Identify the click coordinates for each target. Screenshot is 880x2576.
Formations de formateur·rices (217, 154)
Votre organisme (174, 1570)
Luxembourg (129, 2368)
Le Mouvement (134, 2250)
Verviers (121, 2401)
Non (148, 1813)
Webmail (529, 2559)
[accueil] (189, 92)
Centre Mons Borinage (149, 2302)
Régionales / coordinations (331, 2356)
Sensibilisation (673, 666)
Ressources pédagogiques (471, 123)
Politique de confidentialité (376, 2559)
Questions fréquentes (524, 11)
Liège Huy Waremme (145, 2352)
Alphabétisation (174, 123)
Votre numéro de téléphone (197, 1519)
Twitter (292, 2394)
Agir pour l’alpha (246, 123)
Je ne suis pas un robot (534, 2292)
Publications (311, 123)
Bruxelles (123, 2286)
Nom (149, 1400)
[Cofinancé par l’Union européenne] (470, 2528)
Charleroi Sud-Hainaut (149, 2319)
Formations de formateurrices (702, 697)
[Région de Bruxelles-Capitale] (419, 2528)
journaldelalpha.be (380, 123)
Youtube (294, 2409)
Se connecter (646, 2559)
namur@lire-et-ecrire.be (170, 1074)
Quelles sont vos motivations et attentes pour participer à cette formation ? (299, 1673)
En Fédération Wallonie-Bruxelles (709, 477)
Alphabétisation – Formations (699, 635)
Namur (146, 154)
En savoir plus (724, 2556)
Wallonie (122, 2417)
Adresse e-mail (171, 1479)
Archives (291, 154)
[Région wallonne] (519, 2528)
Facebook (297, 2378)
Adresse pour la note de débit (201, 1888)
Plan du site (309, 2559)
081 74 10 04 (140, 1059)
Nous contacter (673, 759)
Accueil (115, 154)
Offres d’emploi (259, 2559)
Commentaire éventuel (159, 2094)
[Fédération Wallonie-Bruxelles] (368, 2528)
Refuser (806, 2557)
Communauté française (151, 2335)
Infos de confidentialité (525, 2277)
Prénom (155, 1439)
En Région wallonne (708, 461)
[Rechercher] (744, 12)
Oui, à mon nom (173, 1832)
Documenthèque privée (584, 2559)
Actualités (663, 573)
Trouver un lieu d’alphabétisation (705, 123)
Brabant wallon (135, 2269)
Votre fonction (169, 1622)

**PROBLEM TO SOLVE**
From the records above, repeat exactly the lines from the one with "Centre Mons Borinage (149, 2302)" through the one with "Votre numéro de téléphone (197, 1519)", both included.

**TASK SOLUTION**
Centre Mons Borinage (149, 2302)
Régionales / coordinations (331, 2356)
Sensibilisation (673, 666)
Ressources pédagogiques (471, 123)
Politique de confidentialité (376, 2559)
Questions fréquentes (524, 11)
Liège Huy Waremme (145, 2352)
Alphabétisation (174, 123)
Votre numéro de téléphone (197, 1519)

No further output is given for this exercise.